Le zeugme du dimanche matin et de Mauricio Segura

Mauricio Segura, Viral, 2020, couverture

«Âgé d’environ soixante-dix ans, il portait une moustache mal taillée poivre et sel, un kufi de laine blanc, une djellaba beige brodée de lignes marron et le fardeau des responsabilités qui le clouait depuis des décennies à son commerce.»

Mauricio Segura, Vira. Roman, Montréal, Boréal, 2020, 294 p., p. 282.

 

(Une définition du zeugme ? Par .)

Point(s) de vue

Deux couvertures de Jean Echenoz

On le sait : tout, dans la vie, est affaire de point de vue. (On trouvera une démonstration de cette vérité universelle ici même, le 7 octobre 2013, s’agissant d’une activité sexuelle doublement consentie.)

Autre exemple celui-là, chez Jean Echenoz.

L’Oreille tendue a déjà cité ce passage de Je m’en vais (1999) :

Vous allez sur Toulouse ? lui demande Baumgartner.

La jeune femme ne répond pas tout de suite, son visage n’est pas bien distinct dans la pénombre. Puis elle articule d’une voix monocorde et récitative, un peu mécanique et vaguement inquiétante, qu’elle ne va pas sur Toulouse mais à Toulouse, qu’il est regrettable et curieux que l’on confonde ces prépositions de plus en plus souvent, que rien ne justifie cela qui s’inscrit en tout cas dans un mouvement général de maltraitance de la langue contre lequel on ne peut que s’insurger, qu’elle en tout cas s’insurge vivement contre, puis elle tourne ses cheveux trempés sur le repose-tête du siège et s’endort aussitôt. Elle a l’air complètement cinglée (p. 194).
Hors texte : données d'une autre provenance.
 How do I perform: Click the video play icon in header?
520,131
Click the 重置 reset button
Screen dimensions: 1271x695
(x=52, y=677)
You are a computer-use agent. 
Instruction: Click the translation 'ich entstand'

Le lecteur est alors appelé à voir la scène avec les yeux de Baumgartner (qui est peut-être Louis-Philippe, mais c’est une autre histoire). Deux ans plus tôt, dans Un an (vous suivez ?), ce n’est pas tout à fait la même chose :

Vous allez vers Toulouse ? fit une voix d’homme. Victoire acquiesça sans se tourner vers lui. Elle était hagarde et ruisselante et semblait sauvage et mutique et peut-être mentalement absente. […] Elle s’endormit sur son siège avant que ses cheveux soient secs (p. 70).
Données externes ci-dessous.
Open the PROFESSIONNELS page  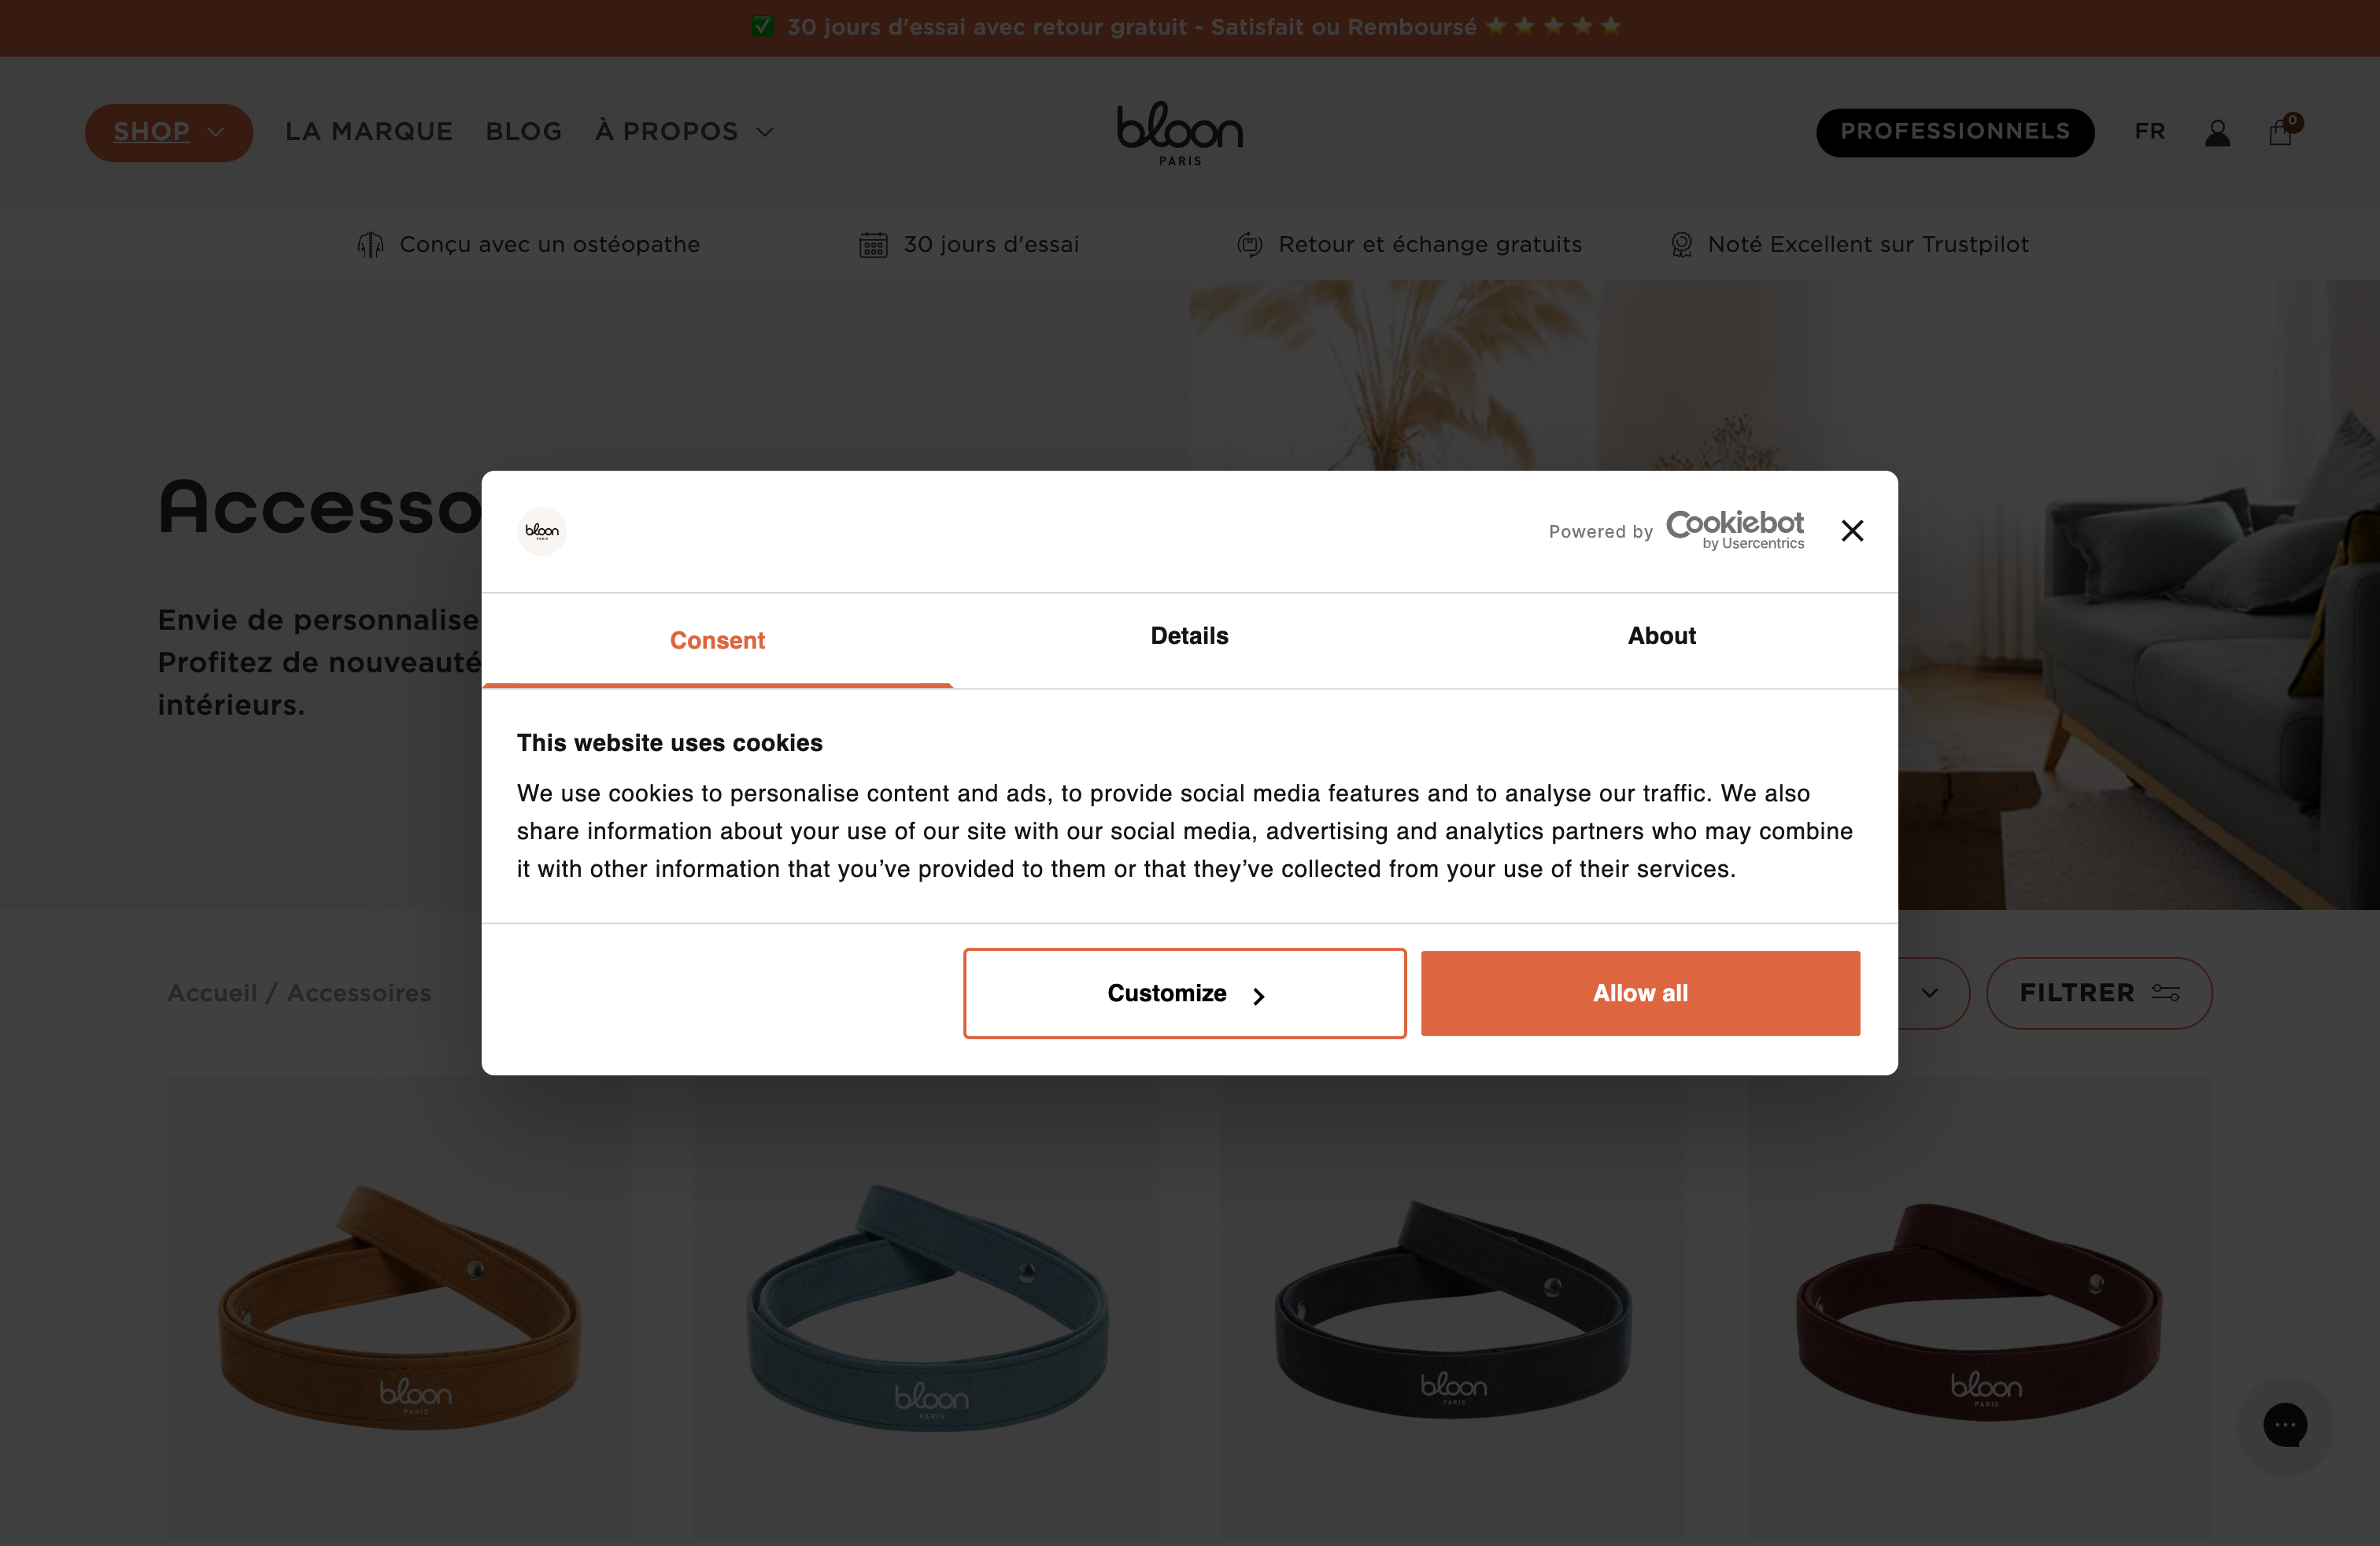pos(1955,132)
Sur ou vers ? La question est d’importance.

 

Références

Jean Echenoz, Je m’en vais. Roman, Paris, Éditions de Minuit, 1999, 252 p.

Echenoz, Jean, Un an. Roman, Paris, Éditions de Minuit, 1997, 110 p.
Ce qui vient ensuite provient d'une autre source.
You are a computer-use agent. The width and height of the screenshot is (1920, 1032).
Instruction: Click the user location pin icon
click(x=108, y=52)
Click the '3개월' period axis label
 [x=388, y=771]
L’oreille tendue de… Mauricio Segura

Mauricio Segura, Viral, 2020, couverture

«Elle conduisit en tendant une oreille distraite au babillage de Samantha qui, comme à son habitude, lui faisait un compte rendu détaillé de sa journée, en n’omettant aucun jeu auquel elle avait participé, aucune collation qu’elle avait prise, aucune consigne de l’éducatrice, aucun commentaire de ses amies.»

Mauricio Segura, Viral. Roman, Montréal, Boréal, 2020, 294 p., p. 77.